WORK INSTRUCTIONS:
Your response should give back each record exactly, word for word.

Records excerpted from a collection:

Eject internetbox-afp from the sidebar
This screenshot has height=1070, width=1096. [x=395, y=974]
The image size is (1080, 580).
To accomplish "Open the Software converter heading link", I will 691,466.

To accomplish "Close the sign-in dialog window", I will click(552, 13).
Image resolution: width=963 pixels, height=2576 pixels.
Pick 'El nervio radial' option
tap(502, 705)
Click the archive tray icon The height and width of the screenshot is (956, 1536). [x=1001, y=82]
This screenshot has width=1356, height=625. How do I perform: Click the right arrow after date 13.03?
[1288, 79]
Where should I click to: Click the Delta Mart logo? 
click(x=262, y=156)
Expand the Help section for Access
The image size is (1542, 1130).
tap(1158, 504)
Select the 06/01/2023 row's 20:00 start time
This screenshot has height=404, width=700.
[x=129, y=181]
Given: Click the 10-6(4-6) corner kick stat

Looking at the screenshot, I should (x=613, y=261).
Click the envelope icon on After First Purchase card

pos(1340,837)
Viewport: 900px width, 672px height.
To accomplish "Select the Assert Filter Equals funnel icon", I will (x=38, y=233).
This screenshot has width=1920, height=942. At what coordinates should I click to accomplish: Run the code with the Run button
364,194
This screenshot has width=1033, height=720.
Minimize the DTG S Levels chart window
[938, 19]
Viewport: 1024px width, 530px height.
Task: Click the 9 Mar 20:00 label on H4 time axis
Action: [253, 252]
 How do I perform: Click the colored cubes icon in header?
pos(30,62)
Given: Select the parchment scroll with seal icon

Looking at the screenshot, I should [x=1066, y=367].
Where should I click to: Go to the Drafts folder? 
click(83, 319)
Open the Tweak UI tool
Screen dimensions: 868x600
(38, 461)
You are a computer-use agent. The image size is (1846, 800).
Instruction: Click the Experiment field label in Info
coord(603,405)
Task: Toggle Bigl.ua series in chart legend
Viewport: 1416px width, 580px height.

PROBLEM SOLUTION:
Eject internetbox-afp from the sidebar
This screenshot has height=1070, width=1096. [x=395, y=974]
The image size is (1080, 580).
To accomplish "Open the Software converter heading link", I will 691,466.

To accomplish "Close the sign-in dialog window", I will click(552, 13).
Image resolution: width=963 pixels, height=2576 pixels.
Pick 'El nervio radial' option
tap(502, 705)
Click the archive tray icon The height and width of the screenshot is (956, 1536). [x=1001, y=82]
This screenshot has width=1356, height=625. How do I perform: Click the right arrow after date 13.03?
[1288, 79]
Where should I click to: Click the Delta Mart logo? 
click(x=262, y=156)
Expand the Help section for Access
The image size is (1542, 1130).
tap(1158, 504)
Select the 06/01/2023 row's 20:00 start time
This screenshot has height=404, width=700.
[x=129, y=181]
Given: Click the 10-6(4-6) corner kick stat

Looking at the screenshot, I should (x=613, y=261).
Click the envelope icon on After First Purchase card

pos(1340,837)
Viewport: 900px width, 672px height.
To accomplish "Select the Assert Filter Equals funnel icon", I will (x=38, y=233).
This screenshot has width=1920, height=942. At what coordinates should I click to accomplish: Run the code with the Run button
364,194
This screenshot has width=1033, height=720.
Minimize the DTG S Levels chart window
[938, 19]
Viewport: 1024px width, 530px height.
Task: Click the 9 Mar 20:00 label on H4 time axis
Action: [253, 252]
 How do I perform: Click the colored cubes icon in header?
pos(30,62)
Given: Select the parchment scroll with seal icon

Looking at the screenshot, I should [x=1066, y=367].
Where should I click to: Go to the Drafts folder? 
click(83, 319)
Open the Tweak UI tool
Screen dimensions: 868x600
(38, 461)
You are a computer-use agent. The image size is (1846, 800).
Instruction: Click the Experiment field label in Info
coord(603,405)
Task: Toggle Bigl.ua series in chart legend
Viewport: 1416px width, 580px height.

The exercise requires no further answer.